Problem to solve
Once the line with "[WhatsApp] (610, 98)" is found in the entries below, repeat that line and every one after it exactly, ending at the last.

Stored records

======

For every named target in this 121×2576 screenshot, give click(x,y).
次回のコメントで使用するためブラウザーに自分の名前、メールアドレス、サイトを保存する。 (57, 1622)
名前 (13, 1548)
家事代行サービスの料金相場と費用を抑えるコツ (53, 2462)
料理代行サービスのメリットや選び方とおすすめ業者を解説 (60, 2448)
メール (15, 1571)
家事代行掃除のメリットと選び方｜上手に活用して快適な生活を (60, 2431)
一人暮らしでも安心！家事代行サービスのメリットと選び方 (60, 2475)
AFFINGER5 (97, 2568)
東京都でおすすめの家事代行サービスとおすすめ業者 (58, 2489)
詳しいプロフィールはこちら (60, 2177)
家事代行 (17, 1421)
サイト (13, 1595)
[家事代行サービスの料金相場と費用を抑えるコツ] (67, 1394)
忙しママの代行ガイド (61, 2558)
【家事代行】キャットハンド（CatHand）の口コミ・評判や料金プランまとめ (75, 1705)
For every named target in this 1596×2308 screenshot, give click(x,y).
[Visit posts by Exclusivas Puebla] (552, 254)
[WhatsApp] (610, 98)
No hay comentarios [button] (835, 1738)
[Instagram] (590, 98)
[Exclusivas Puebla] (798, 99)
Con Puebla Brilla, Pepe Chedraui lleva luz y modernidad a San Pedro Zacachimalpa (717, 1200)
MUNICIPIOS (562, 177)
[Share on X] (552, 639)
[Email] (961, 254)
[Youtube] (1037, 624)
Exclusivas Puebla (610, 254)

======

Response
[WhatsApp] (610, 98)
No hay comentarios [button] (835, 1738)
[Instagram] (590, 98)
[Exclusivas Puebla] (798, 99)
Con Puebla Brilla, Pepe Chedraui lleva luz y modernidad a San Pedro Zacachimalpa (717, 1200)
MUNICIPIOS (562, 177)
[Share on X] (552, 639)
[Email] (961, 254)
[Youtube] (1037, 624)
Exclusivas Puebla (610, 254)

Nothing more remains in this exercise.